Limitations of existing works

There are many limitations to synthetic data generating techniques, which have previously been attempted to overcome. Examples include mode collapse [42, 43], training instability [44, 45], imbalanced training data [46, 47], and more. However, since this research focuses on limitations of synthetic data evaluation rather than generation, this is what the rest of this section focuses on.

To evaluate synthetic data fidelity, Pei et al. [34] provide plots of low-dimensional projections using tSNE. However, for varying-length sequences, computing sample distances required for projection algorithms like tSNE is non-trivial: it is not directly clear how datapoints within sequences map to each other. For this purpose, we propose to use DTW to first align varying-length sequences.
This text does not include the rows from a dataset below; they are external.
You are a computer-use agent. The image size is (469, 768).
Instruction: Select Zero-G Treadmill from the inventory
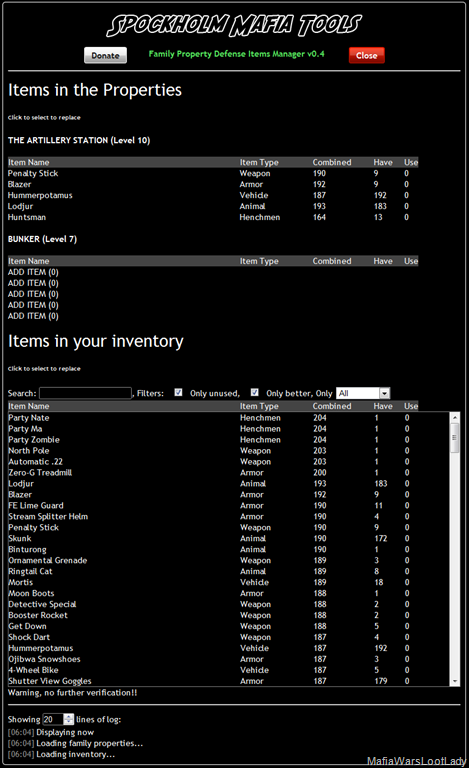point(229,473)
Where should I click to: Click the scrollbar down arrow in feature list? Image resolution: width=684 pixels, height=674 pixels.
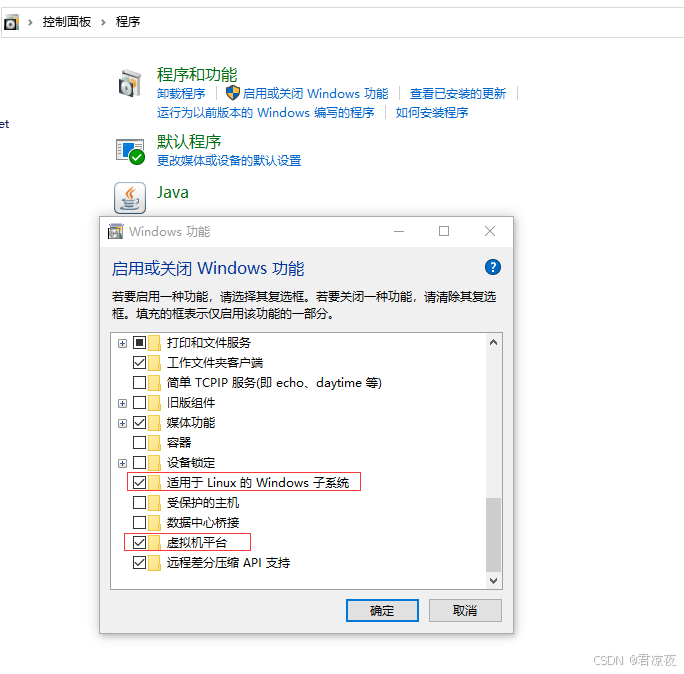coord(493,580)
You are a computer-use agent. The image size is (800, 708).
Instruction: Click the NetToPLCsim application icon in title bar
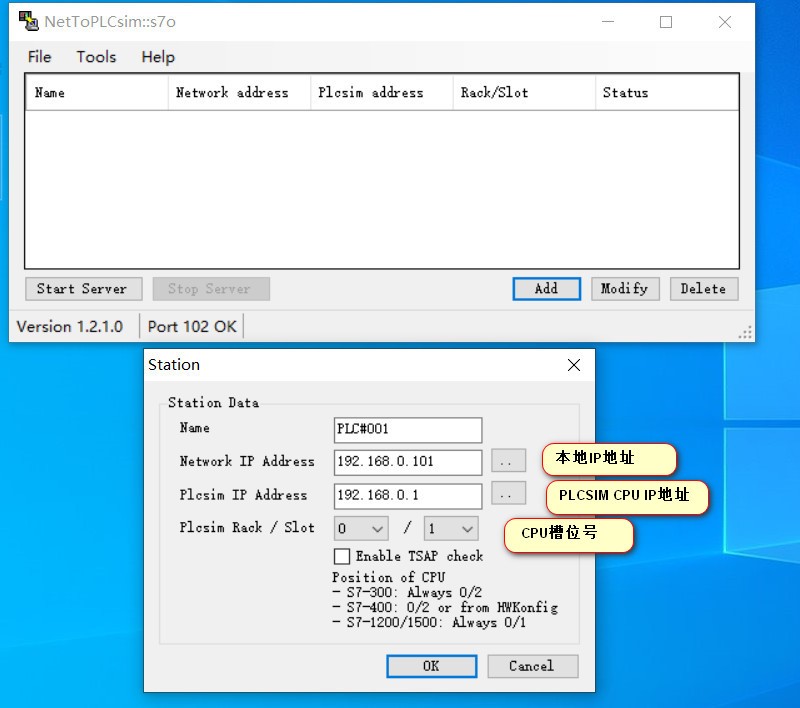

Other methods exist to project data to a low-dimensional space with the purpose of visualization. Gisbrecht and Hammer [48] provides a review of similarities and differences between popular methods, and argues that they can be categorized according to (among other things) whether they are linear, non-linear, parametric or non-parametric. As we assume no prior knowledge on the data generating process and the data might exhibit complex non-linear patterns, we opt for a non-linear and non-parametric method. For this, tSNE is an apt candidate. Interestingly, the authors of UMAP [21] claim it is potentially better at visualizing global data structure than tSNE, so we include UMAP (also non-linear and non-parametric) next to tSNE for comparison.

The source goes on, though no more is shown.